Return every entry exactly as it is written in the listing.

-- DATA EXTRACT follows --

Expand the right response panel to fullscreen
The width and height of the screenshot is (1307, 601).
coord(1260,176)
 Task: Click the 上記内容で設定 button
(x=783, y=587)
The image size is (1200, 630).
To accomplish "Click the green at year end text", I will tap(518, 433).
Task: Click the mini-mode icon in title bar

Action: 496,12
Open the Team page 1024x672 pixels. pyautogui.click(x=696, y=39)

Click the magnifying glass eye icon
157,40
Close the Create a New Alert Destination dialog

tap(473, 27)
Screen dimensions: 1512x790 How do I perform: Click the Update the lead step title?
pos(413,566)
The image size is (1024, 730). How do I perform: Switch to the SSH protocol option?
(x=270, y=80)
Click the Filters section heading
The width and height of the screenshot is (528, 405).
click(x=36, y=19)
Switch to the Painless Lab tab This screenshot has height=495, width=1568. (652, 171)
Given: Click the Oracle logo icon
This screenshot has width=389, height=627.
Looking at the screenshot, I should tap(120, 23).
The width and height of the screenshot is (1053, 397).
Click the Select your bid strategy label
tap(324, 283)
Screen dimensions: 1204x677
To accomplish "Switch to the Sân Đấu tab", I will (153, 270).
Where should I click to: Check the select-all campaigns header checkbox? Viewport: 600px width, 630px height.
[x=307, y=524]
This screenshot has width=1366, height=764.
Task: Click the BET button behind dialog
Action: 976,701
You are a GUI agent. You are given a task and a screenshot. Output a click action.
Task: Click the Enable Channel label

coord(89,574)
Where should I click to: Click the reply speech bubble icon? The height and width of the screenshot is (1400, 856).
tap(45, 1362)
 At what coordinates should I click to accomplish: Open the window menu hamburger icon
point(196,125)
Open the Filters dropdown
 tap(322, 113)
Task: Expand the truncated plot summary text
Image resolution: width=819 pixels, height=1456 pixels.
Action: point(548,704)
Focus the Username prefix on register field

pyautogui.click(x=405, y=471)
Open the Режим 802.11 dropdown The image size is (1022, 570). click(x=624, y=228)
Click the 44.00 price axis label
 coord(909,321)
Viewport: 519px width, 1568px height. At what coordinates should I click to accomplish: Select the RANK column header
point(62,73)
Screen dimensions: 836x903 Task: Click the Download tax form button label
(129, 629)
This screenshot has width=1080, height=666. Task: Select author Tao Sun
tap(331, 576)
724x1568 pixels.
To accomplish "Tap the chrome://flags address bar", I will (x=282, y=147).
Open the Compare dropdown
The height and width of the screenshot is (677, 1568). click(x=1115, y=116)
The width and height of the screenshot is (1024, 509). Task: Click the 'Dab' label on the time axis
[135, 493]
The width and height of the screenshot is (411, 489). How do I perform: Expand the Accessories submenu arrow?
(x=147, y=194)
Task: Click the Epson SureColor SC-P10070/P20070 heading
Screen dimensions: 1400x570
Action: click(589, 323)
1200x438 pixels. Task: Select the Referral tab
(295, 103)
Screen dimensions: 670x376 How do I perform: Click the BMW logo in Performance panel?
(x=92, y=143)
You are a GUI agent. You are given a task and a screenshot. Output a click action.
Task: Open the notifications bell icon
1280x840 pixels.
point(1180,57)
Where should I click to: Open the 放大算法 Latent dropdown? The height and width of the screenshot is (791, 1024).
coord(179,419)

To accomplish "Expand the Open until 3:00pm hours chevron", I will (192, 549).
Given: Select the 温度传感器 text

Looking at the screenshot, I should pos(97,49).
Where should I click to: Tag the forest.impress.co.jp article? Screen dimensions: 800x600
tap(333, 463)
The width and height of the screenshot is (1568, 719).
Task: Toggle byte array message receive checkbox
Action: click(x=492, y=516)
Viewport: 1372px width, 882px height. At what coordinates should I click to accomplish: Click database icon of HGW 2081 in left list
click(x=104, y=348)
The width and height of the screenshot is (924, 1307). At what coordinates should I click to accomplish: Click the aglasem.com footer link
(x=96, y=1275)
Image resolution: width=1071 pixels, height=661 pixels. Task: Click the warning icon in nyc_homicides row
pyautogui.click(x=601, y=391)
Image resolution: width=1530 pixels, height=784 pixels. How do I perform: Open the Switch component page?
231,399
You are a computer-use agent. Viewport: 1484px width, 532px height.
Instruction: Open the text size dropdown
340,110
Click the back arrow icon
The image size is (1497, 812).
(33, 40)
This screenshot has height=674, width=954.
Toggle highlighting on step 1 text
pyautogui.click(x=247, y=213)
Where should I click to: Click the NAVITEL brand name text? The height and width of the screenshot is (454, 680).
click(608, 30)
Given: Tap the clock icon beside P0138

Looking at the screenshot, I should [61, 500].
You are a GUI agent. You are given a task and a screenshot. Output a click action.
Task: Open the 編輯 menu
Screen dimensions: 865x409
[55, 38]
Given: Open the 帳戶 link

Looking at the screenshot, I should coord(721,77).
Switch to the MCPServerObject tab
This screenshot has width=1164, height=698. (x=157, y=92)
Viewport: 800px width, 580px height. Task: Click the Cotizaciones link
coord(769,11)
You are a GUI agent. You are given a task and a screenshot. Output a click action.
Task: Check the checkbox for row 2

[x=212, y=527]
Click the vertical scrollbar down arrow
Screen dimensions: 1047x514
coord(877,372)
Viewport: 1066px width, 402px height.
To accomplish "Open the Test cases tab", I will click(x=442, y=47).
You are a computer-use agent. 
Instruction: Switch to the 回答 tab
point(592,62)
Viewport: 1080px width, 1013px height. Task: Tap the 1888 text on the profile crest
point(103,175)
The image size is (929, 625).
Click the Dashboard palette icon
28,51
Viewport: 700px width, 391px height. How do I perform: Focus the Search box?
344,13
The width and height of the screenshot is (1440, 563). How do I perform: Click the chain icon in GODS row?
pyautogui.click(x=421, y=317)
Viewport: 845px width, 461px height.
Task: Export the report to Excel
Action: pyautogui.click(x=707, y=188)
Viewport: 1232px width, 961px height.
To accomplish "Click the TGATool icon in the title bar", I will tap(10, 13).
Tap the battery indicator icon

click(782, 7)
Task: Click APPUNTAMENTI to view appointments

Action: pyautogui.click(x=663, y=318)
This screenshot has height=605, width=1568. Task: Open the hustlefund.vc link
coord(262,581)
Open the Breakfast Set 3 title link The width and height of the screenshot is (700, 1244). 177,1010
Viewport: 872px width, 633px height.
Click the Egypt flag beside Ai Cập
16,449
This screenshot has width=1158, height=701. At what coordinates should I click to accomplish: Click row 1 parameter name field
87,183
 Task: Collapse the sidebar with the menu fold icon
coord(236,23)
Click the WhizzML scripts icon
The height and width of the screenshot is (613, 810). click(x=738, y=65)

-- DATA EXTRACT concluded --

(OUTPUT BELOW):
Expand the right response panel to fullscreen
The width and height of the screenshot is (1307, 601).
coord(1260,176)
 Task: Click the 上記内容で設定 button
(x=783, y=587)
The image size is (1200, 630).
To accomplish "Click the green at year end text", I will tap(518, 433).
Task: Click the mini-mode icon in title bar

Action: 496,12
Open the Team page 1024x672 pixels. pyautogui.click(x=696, y=39)

Click the magnifying glass eye icon
157,40
Close the Create a New Alert Destination dialog

tap(473, 27)
Screen dimensions: 1512x790 How do I perform: Click the Update the lead step title?
pos(413,566)
The image size is (1024, 730). How do I perform: Switch to the SSH protocol option?
(x=270, y=80)
Click the Filters section heading
The width and height of the screenshot is (528, 405).
click(x=36, y=19)
Switch to the Painless Lab tab This screenshot has height=495, width=1568. (652, 171)
Given: Click the Oracle logo icon
This screenshot has width=389, height=627.
Looking at the screenshot, I should tap(120, 23).
The width and height of the screenshot is (1053, 397).
Click the Select your bid strategy label
tap(324, 283)
Screen dimensions: 1204x677
To accomplish "Switch to the Sân Đấu tab", I will (153, 270).
Where should I click to: Check the select-all campaigns header checkbox? Viewport: 600px width, 630px height.
[x=307, y=524]
This screenshot has width=1366, height=764.
Task: Click the BET button behind dialog
Action: 976,701
You are a GUI agent. You are given a task and a screenshot. Output a click action.
Task: Click the Enable Channel label

coord(89,574)
Where should I click to: Click the reply speech bubble icon? The height and width of the screenshot is (1400, 856).
tap(45, 1362)
 At what coordinates should I click to accomplish: Open the window menu hamburger icon
point(196,125)
Open the Filters dropdown
 tap(322, 113)
Task: Expand the truncated plot summary text
Image resolution: width=819 pixels, height=1456 pixels.
Action: point(548,704)
Focus the Username prefix on register field

pyautogui.click(x=405, y=471)
Open the Режим 802.11 dropdown The image size is (1022, 570). click(x=624, y=228)
Click the 44.00 price axis label
 coord(909,321)
Viewport: 519px width, 1568px height. At what coordinates should I click to accomplish: Select the RANK column header
point(62,73)
Screen dimensions: 836x903 Task: Click the Download tax form button label
(129, 629)
This screenshot has width=1080, height=666. Task: Select author Tao Sun
tap(331, 576)
724x1568 pixels.
To accomplish "Tap the chrome://flags address bar", I will (x=282, y=147).
Open the Compare dropdown
The height and width of the screenshot is (677, 1568). click(x=1115, y=116)
The width and height of the screenshot is (1024, 509). Task: Click the 'Dab' label on the time axis
[135, 493]
The width and height of the screenshot is (411, 489). How do I perform: Expand the Accessories submenu arrow?
(x=147, y=194)
Task: Click the Epson SureColor SC-P10070/P20070 heading
Screen dimensions: 1400x570
Action: click(589, 323)
1200x438 pixels. Task: Select the Referral tab
(295, 103)
Screen dimensions: 670x376 How do I perform: Click the BMW logo in Performance panel?
(x=92, y=143)
You are a GUI agent. You are given a task and a screenshot. Output a click action.
Task: Open the notifications bell icon
1280x840 pixels.
point(1180,57)
Where should I click to: Open the 放大算法 Latent dropdown? The height and width of the screenshot is (791, 1024).
coord(179,419)

To accomplish "Expand the Open until 3:00pm hours chevron", I will (192, 549).
Given: Select the 温度传感器 text

Looking at the screenshot, I should pos(97,49).
Where should I click to: Tag the forest.impress.co.jp article? Screen dimensions: 800x600
tap(333, 463)
The width and height of the screenshot is (1568, 719).
Task: Toggle byte array message receive checkbox
Action: click(x=492, y=516)
Viewport: 1372px width, 882px height. At what coordinates should I click to accomplish: Click database icon of HGW 2081 in left list
click(x=104, y=348)
The width and height of the screenshot is (924, 1307). At what coordinates should I click to accomplish: Click the aglasem.com footer link
(x=96, y=1275)
Image resolution: width=1071 pixels, height=661 pixels. Task: Click the warning icon in nyc_homicides row
pyautogui.click(x=601, y=391)
Image resolution: width=1530 pixels, height=784 pixels. How do I perform: Open the Switch component page?
231,399
You are a computer-use agent. Viewport: 1484px width, 532px height.
Instruction: Open the text size dropdown
340,110
Click the back arrow icon
The image size is (1497, 812).
(33, 40)
This screenshot has height=674, width=954.
Toggle highlighting on step 1 text
pyautogui.click(x=247, y=213)
Where should I click to: Click the NAVITEL brand name text? The height and width of the screenshot is (454, 680).
click(608, 30)
Given: Tap the clock icon beside P0138

Looking at the screenshot, I should [61, 500].
You are a GUI agent. You are given a task and a screenshot. Output a click action.
Task: Open the 編輯 menu
Screen dimensions: 865x409
[55, 38]
Given: Open the 帳戶 link

Looking at the screenshot, I should coord(721,77).
Switch to the MCPServerObject tab
This screenshot has width=1164, height=698. (x=157, y=92)
Viewport: 800px width, 580px height. Task: Click the Cotizaciones link
coord(769,11)
You are a GUI agent. You are given a task and a screenshot. Output a click action.
Task: Check the checkbox for row 2

[x=212, y=527]
Click the vertical scrollbar down arrow
Screen dimensions: 1047x514
coord(877,372)
Viewport: 1066px width, 402px height.
To accomplish "Open the Test cases tab", I will click(x=442, y=47).
You are a computer-use agent. 
Instruction: Switch to the 回答 tab
point(592,62)
Viewport: 1080px width, 1013px height. Task: Tap the 1888 text on the profile crest
point(103,175)
The image size is (929, 625).
Click the Dashboard palette icon
28,51
Viewport: 700px width, 391px height. How do I perform: Focus the Search box?
344,13
The width and height of the screenshot is (1440, 563). How do I perform: Click the chain icon in GODS row?
pyautogui.click(x=421, y=317)
Viewport: 845px width, 461px height.
Task: Export the report to Excel
Action: pyautogui.click(x=707, y=188)
Viewport: 1232px width, 961px height.
To accomplish "Click the TGATool icon in the title bar", I will tap(10, 13).
Tap the battery indicator icon

click(782, 7)
Task: Click APPUNTAMENTI to view appointments

Action: pyautogui.click(x=663, y=318)
This screenshot has height=605, width=1568. Task: Open the hustlefund.vc link
coord(262,581)
Open the Breakfast Set 3 title link The width and height of the screenshot is (700, 1244). 177,1010
Viewport: 872px width, 633px height.
Click the Egypt flag beside Ai Cập
16,449
This screenshot has width=1158, height=701. At what coordinates should I click to accomplish: Click row 1 parameter name field
87,183
 Task: Collapse the sidebar with the menu fold icon
coord(236,23)
Click the WhizzML scripts icon
The height and width of the screenshot is (613, 810). click(x=738, y=65)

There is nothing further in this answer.